It was late November 2018, and Democrats had just won big in the general
election, riding a “Blue Wave” of opposition to then-President Donald
Trump. In the Illinois House, the party regained its supermajority
status it had lost two years prior – and then some.
Tasked with managing a record 74 members in his caucus, Madigan had some
decisions to make about how to structure his leadership team and where
to place incoming members – some of whom had campaigned on being
independent from the polarizing speaker.
Longtime Madigan confidant Mike McClain, who was often in on these sorts
of strategic choices, turned to the only person who knew the caucus
possibly better than Madigan: Mapes.
“You did day in and day out stuff,” McClain told Mapes as he broached
the question of whether Mapes would be comfortable going through the
list he’d drafted of member assignments to House committees.
Mapes agreed to take a look.
“Are you comfortable with me telling him I talked to you?” McClain
asked, referring to Madigan in a phone conversation he did not know was
being recorded by federal agents.
Mapes again said he was fine with that, as long as the speaker was too.
“That’s what it comes down to: I don’t want to get in crosshairs with
him and some of his staff,” Mapes said. “I hear the view that some of
his staff doesn’t like me and they’re on path to shut me out.”
The November 2018 call is one of many that have been played so far in
Mapes’ obstruction of justice and perjury trial, now in its second week.
Mapes is accused of lying to a grand jury that was investigating Madigan
and his inner circle. Prosecutors claim Mapes said he didn’t remember or
couldn’t recall whether McClain was working as an “agent” of the speaker
out of loyalty to both men when he testified to the grand jury in 2021.

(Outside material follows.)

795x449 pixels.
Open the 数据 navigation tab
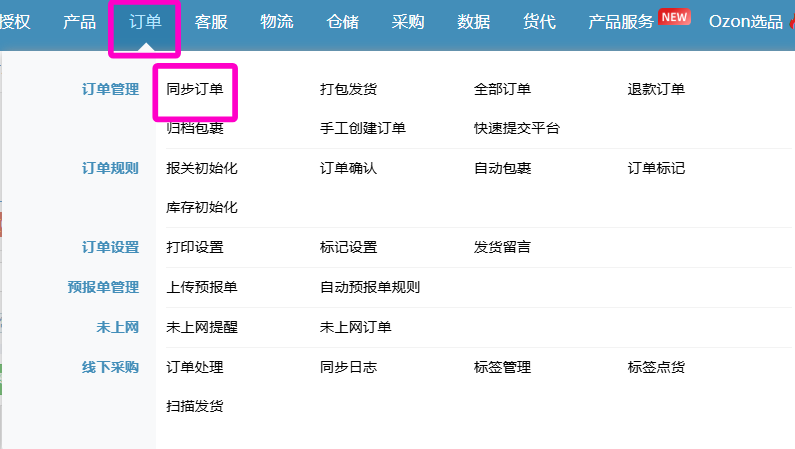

Mapes’ guess that some of Madigan’s staff didn’t like him was borne out
in an independent review of the speaker’s office after he’d been fired.
A 2019 report cited bullying as a pervasive issue and found “Mr. Mapes
had a reputation for denigrating workers and threatening their jobs.”

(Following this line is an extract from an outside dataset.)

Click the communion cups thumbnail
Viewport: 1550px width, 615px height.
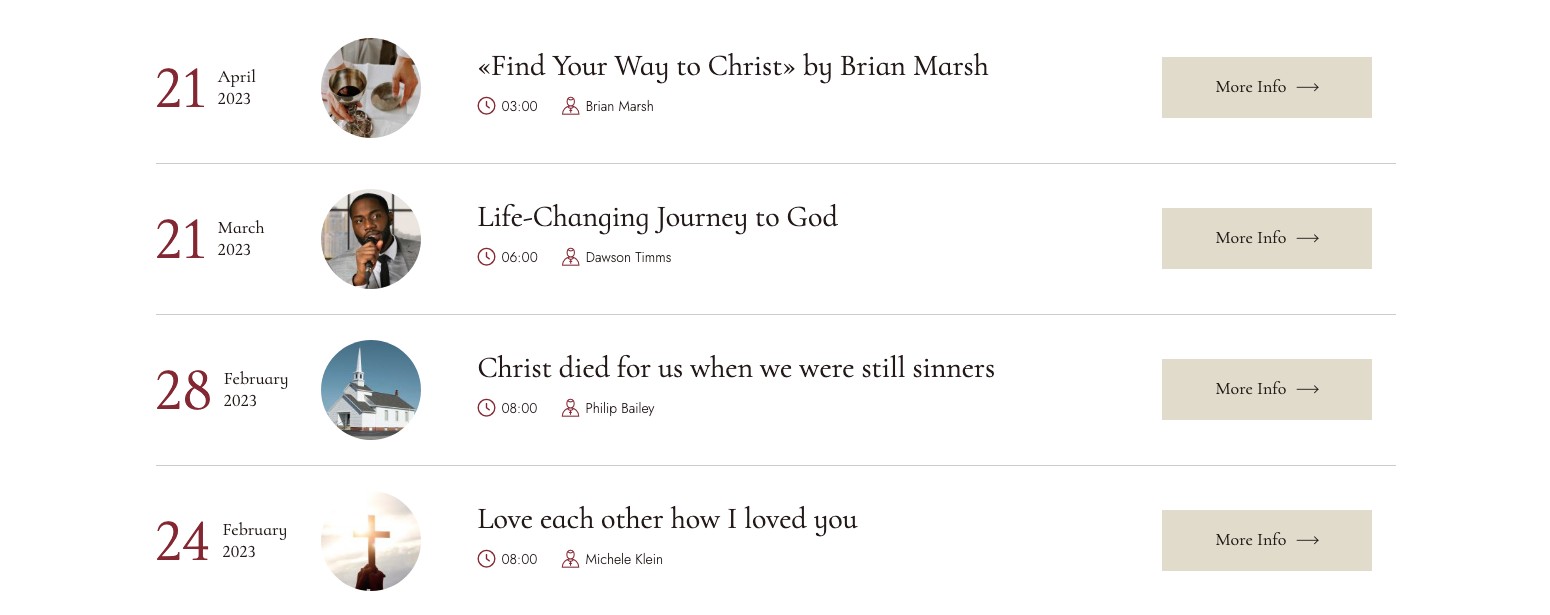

Mapes, who’d served 25 years as the speaker’s top aide, had also spent
two decades as executive director of the Democratic Party of Illinois
under Madigan, and in the last seven years of his Statehouse career,
served as clerk of the Illinois House.
But all three of those roles came to an abrupt end in June 2018 when a
staff member in the House clerk’s office publicly accused Mapes of
sexual harassment and bullying. It was the third person in Madigan’s
orbit who’d been accused of harassment in recent months and the height
of the #MeToo movement, and the speaker was feeling pressure.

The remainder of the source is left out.